DATA RECORDS:
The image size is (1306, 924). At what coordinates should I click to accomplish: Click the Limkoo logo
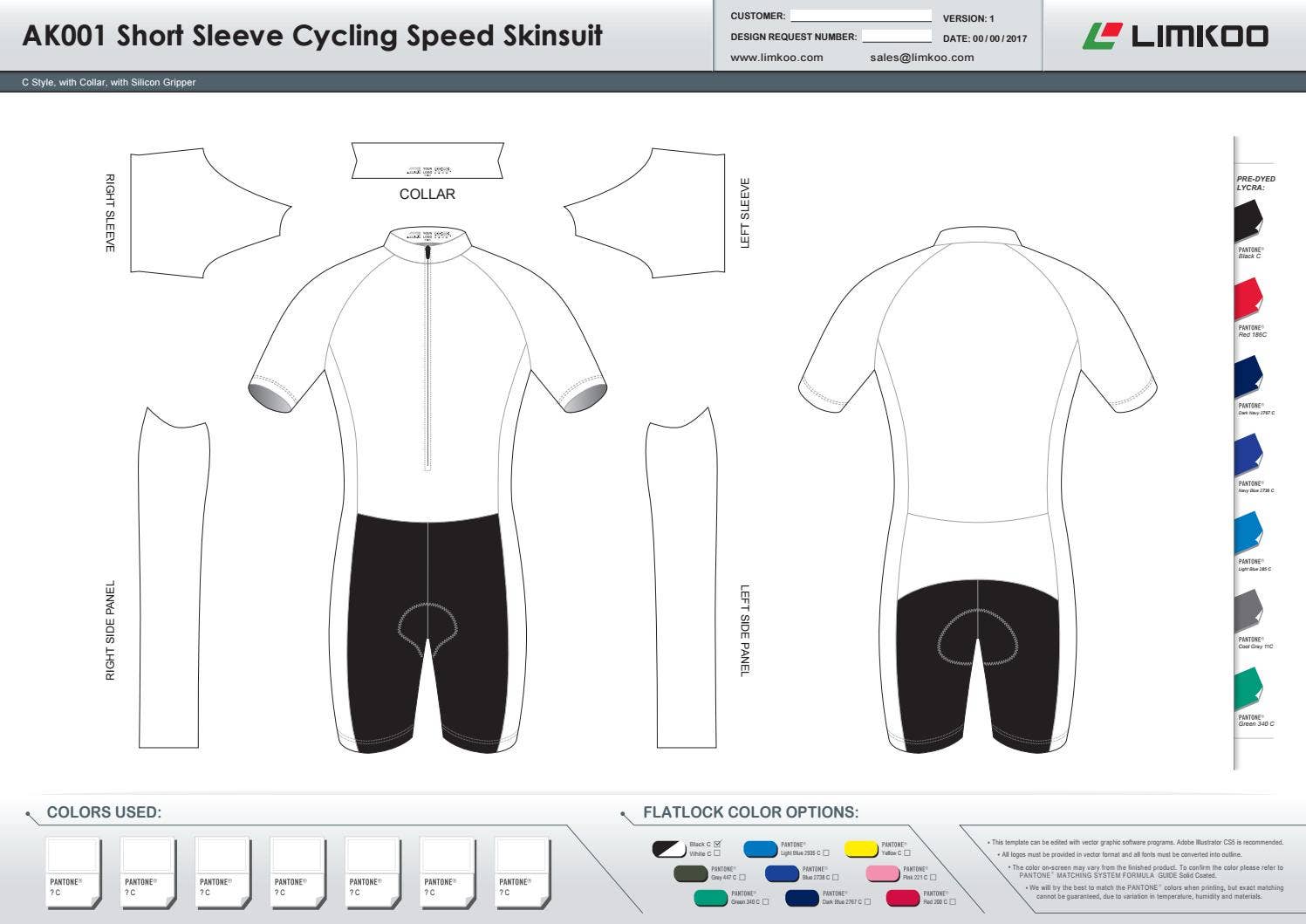click(x=1174, y=37)
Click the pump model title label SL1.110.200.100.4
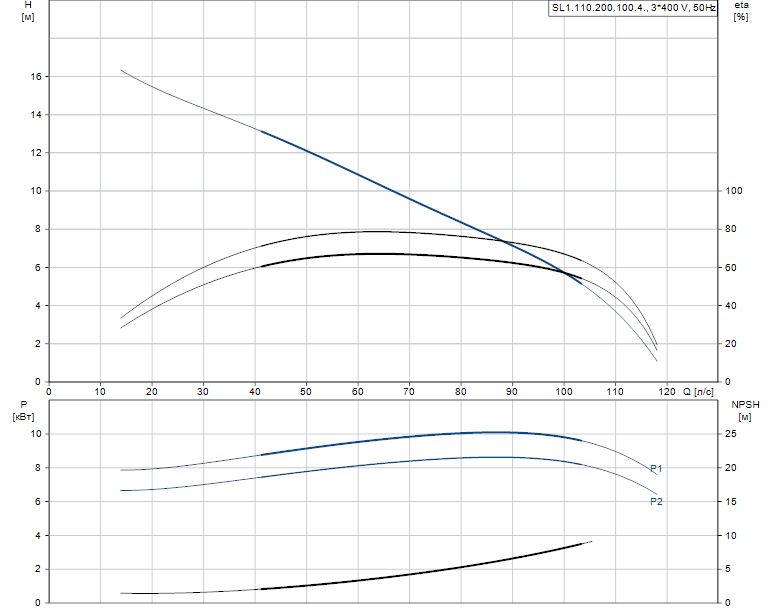Image resolution: width=774 pixels, height=611 pixels. [x=633, y=8]
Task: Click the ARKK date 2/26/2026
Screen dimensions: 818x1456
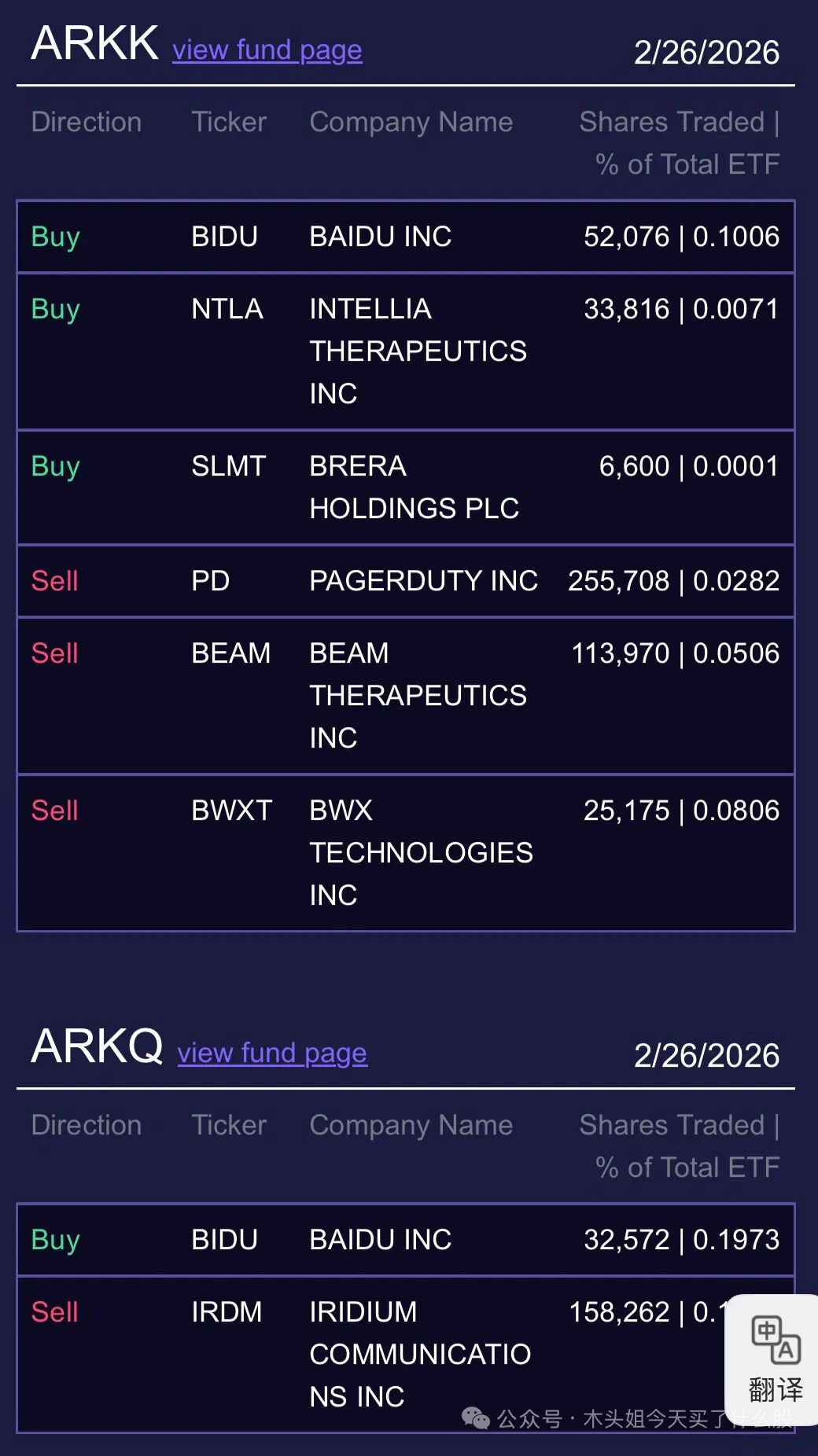Action: (x=706, y=53)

AIM OF THE TASK: Every line of the listing is to be repeated exactly, and the pictures are to be dropped.

SOLVED PROBLEM:
The image size is (1306, 924). At what coordinates should I click to accomplish: Click the Limkoo logo
click(x=1174, y=37)
Click the pump model title label SL1.110.200.100.4
Image resolution: width=774 pixels, height=611 pixels. [x=633, y=8]
Task: Click the ARKK date 2/26/2026
Screen dimensions: 818x1456
Action: (x=706, y=53)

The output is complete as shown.